>> start Text block

[PATCH v6 3/6] mtd: nand: omap: ecc.correct: omap_elm_correct_data: fix erased-page bit-flip correction for H/W ECC schemes

Fri Jan 3 21:48:15 EST 2014

chip->ecc.correct() is used for detecting and correcting bit-flips during read
operations. In OMAP NAND driver different ecc-schemes have different callbacks:
 - omap_correct_data()		for HAM1_HW ecc-schemes (Untouched)
 - nand_bch_correct_data()	for BCHx_HW_DETECTION_SW ecc-schemes (Untouched)
 - omap_elm_correct_data()	for BCHx_HW ecc-schemes (updated)

This patch solves following problems in ECC correction for BCHx_HW ecc-schemes.
Problem: In current implementation, number of bit-flips in erased-pages is
         calculated comparing each byte of Data & OOB with 0xff in
         function check_erased_page().
         But, with growing density of NAND devices (especially for MLC NAND)
         where pagesize is of 4k or more bytes, occurence of bit-flips is
         very common. Thus comparing each byte of both main-area and OOB
         with 0xff decreases NAND performance due to CPU overhead.

Known attributes of an erased-page
 - Bit-flips in erased-page can't be corrected because there is no ECC
   present in OOB.
 - Irrespective of number of bit-flips an erased-page will only contain
   all(0xff), So its safe to return error-code -EUCLEAN with data_buf=0xff,
   instead of -EBADMSG.
 - And incrementing ecc_stat->corrected makes chip->read_page() return -EUCLEAN.

Solution: In NAND based file-systems like UBIFS, each page is checked for
         bit-flips before writing to it. If correctable bit-flips are found
         in erased-page then -EUCLEAN error-code is returned which causes
         UBIFS to re-erase the complete block. So, its unnecessary to get
         exact count of bit-flips in an erased-page.
         Hence this patch just compares calc_ecc[] with known
         ECC-syndromp-of-all(0xff), to confirm if erased-page has bit-flips.
         - if bit-flips are found, then
             read buffer is set to all(0xff) and
             correctable bit-flips = max(ecc-strength) is reported back to
             upper layer to take preventive action (like re-erasing block).
         - else
              read-data is returned normally.

Signed-off-by: Pekon Gupta <pekon at ti.com>
---
 drivers/mtd/nand/omap2.c | 87 ++++++++++++++++++------------------------------
 1 file changed, 32 insertions(+), 55 deletions(-)

>> end Text block
>> start Data section

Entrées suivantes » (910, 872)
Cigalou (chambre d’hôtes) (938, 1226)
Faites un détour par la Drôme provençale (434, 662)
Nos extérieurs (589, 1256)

>> end Data section

Direction: In the patch description, which callback does the OMAP NAND driver use for BCHx_HW ecc-schemes?

Task result: omap_elm_correct_data()